Ambos especialistas coincidieron en que las deficiencias acumuladas durante la educación básica pueden traducirse en rezago académico, abandono escolar, situación en la que el estudiante deja de asistir de forma permanente a clases antes de completar su formación, y mayores dificultades para incorporarse al mercado laboral o continuar estudios universitarios.

También alertaron sobre el impacto emocional que genera en niños y adolescentes una escolaridad fragmentada e inestable, marcada por interrupciones frecuentes de clases y jornadas reducidas. Pernalete cuestionó que los procesos de aprendizaje se enfoquen exclusivamente en las áreas cuantitativas o instrumentales.

“La inteligencia no es solamente la parte cognitiva, el lenguaje y la matemática.
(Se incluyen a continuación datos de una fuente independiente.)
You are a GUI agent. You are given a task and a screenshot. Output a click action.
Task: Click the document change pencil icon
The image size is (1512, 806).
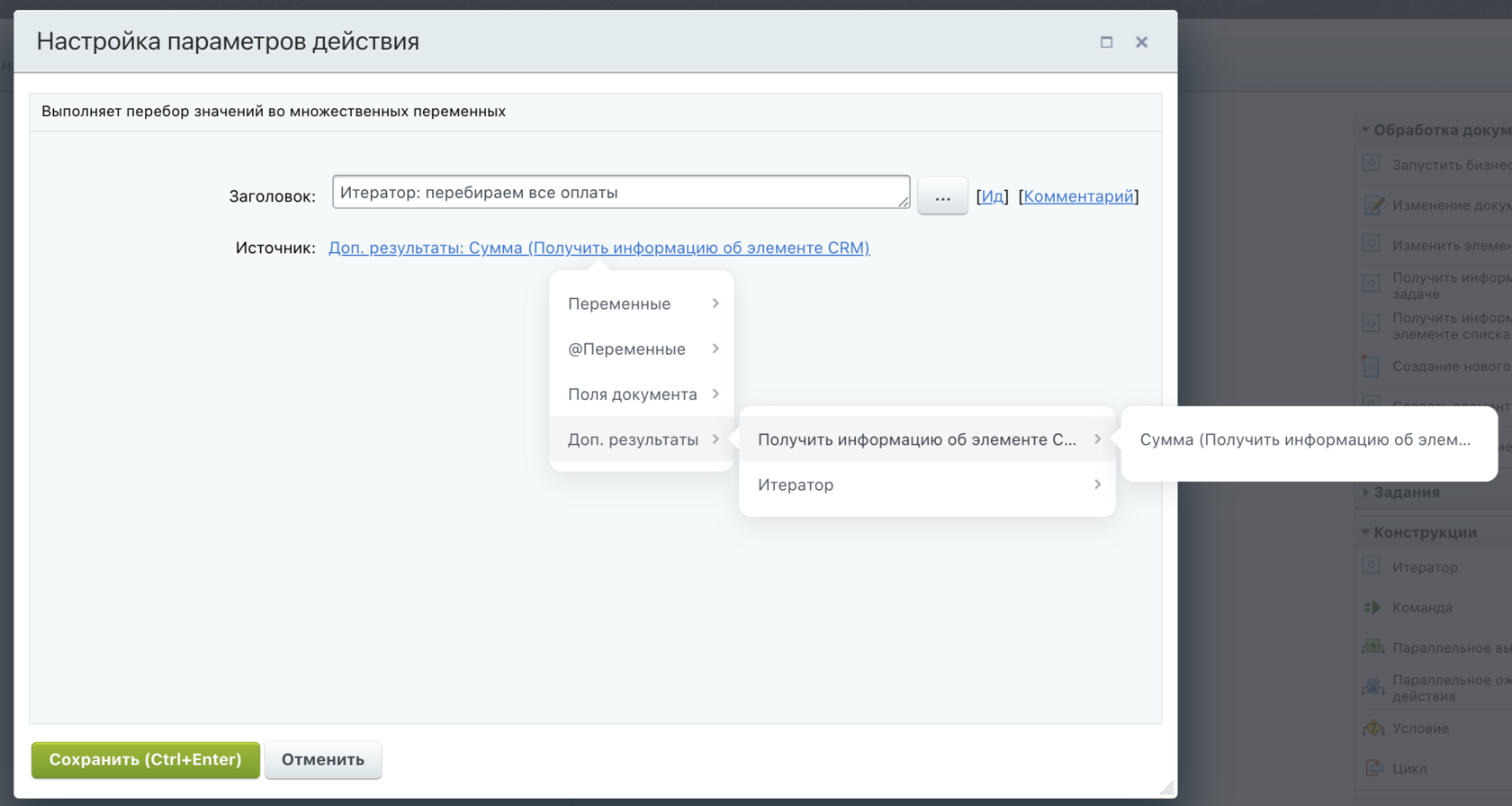(1373, 204)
Estamos hablando de la inteligencia emocional, para que podamos convivir en paz. Eso es necesario”,

aseveró.

A su juicio, concebir al estudiante como un “ser integral” implica reconocer que el éxito académico está estrechamente ligado a la estabilidad emocional. Un niño que no se siente seguro o carece de acompañamiento afectivo difícilmente podrá procesar los conocimientos pedagógicos de forma óptima.

Los especialistas aún discuten las consecuencias de la crisis educativa. Pero Flora las vive en primera persona cada tarde en la mesa del comedor, ahora convertida en salón de clases. Ahí, con cuadernos, guías y búsquedas en internet, intenta llenar vacíos arrastrados desde la primaria. A su lado, Aime resuelve ejercicios, pregunta sus dudas y aguarda a profesores que aún no llegan con regularidad a su escuela.